With 18 subs, you have more options with a true 3-middle; with 12 subs, it gets interesting. For a true 3-MB lineup, every other player in the service order is a MB. So no MB is opposite another MB. To keep both setters completely out of the front row, they have to go in for players who are opposite each other, and to fully use your Libero, she would go in for two players who are opposite each other, which leaves: 1) one MB playing back row; or 2) subbing in a third spot to use a DS for that MB (which gets you towards the sub limits); or 3) having 2 OHs play all around, and using the Libero for 2 MBs, meaning the Lib only plays 5 rotations and one MB plays one rotation of back row; (or 4: the setters aren't exactly opposite each other, and 1 setter plays 1 rotation of front row).
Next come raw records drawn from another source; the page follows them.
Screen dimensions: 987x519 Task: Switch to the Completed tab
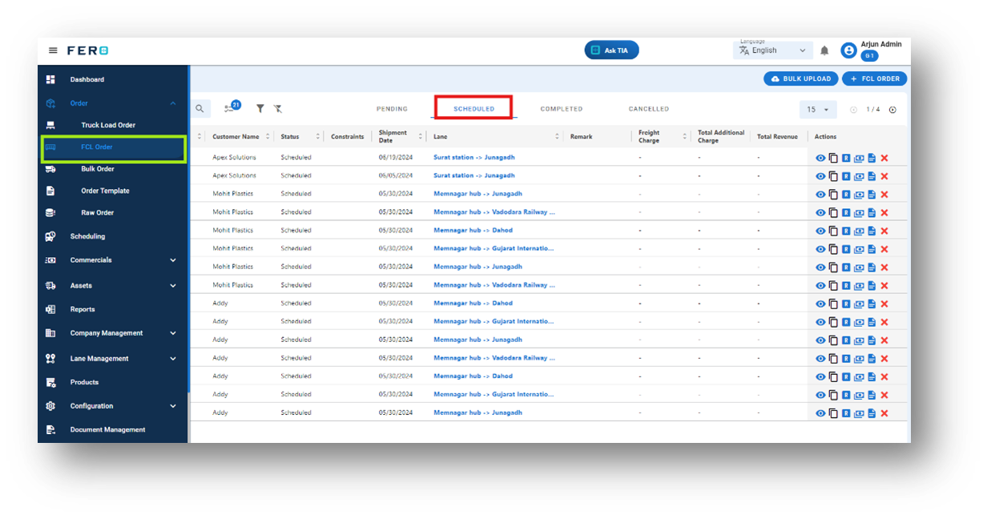[x=562, y=109]
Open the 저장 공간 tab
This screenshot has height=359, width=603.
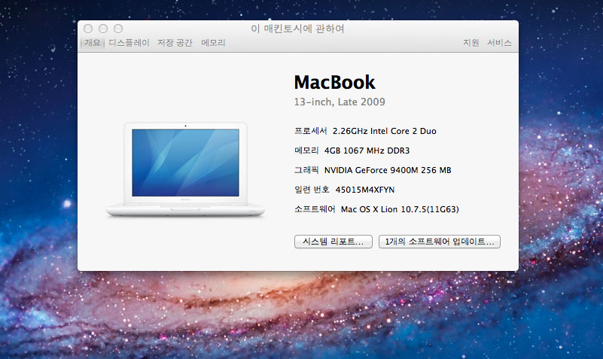click(175, 43)
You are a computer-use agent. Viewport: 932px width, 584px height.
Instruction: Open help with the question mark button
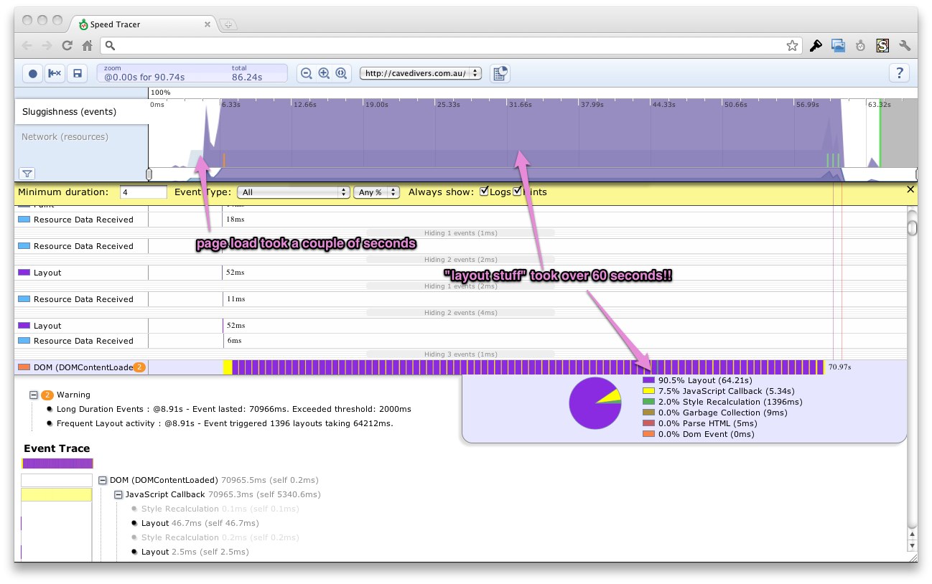tap(899, 73)
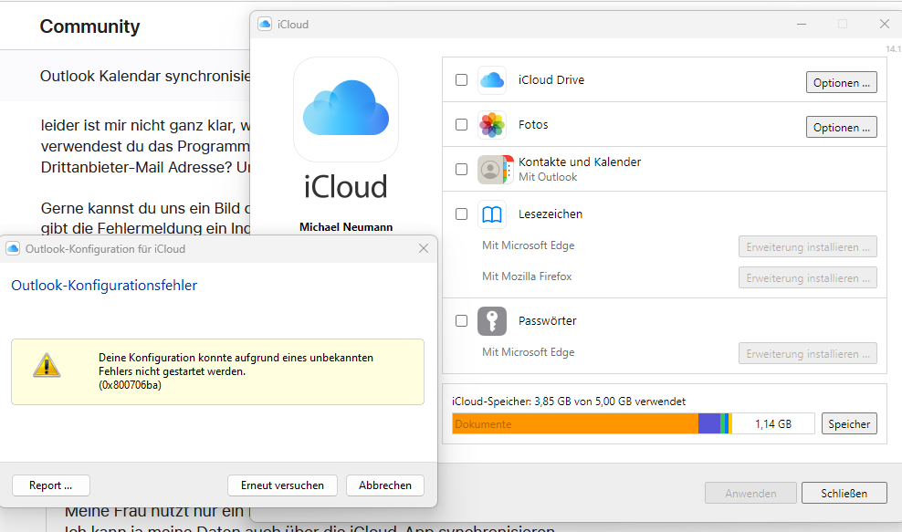
Task: Click the Kontakte und Kalender icon
Action: pyautogui.click(x=492, y=170)
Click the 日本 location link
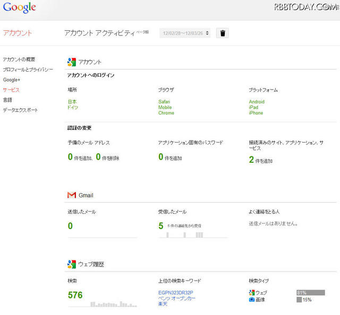340x315 pixels. [72, 102]
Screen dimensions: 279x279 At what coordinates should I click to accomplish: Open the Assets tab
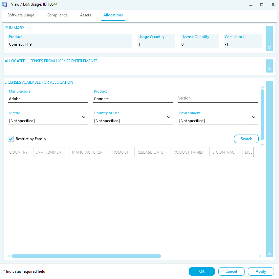pos(85,15)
So, basically, you could do it, but I'd want to have some really good reasons to do it the complicated way (and you'd need to spend tons of time training the team on a rotation-by rotation basis, and also know that if you need to sub out one of the highly-specialized players that you probably don't have a sub with the exact same skill-set, so you'd probably need to switch back to a conventional lineup): like a couple middles who hit well everywhere, and at least one OH who hits great on the left and right, and a mb who can play back row (and maybe even serve receive).
To be honest, if you have a coach who has really thought it through enough to decide that this roster has enough uniquely-skilled players to do this, then that coach is probably also clever enough to figure out HOW to set it up. And if the coach isn't sure how to set it up, then he probably doesn't really know that it'd be better to do something this fancy -- he's doing it because it seems cool, but not because he really knows why/how it would be better to do something different than what 98% of all fairly-to-really smart coaches do.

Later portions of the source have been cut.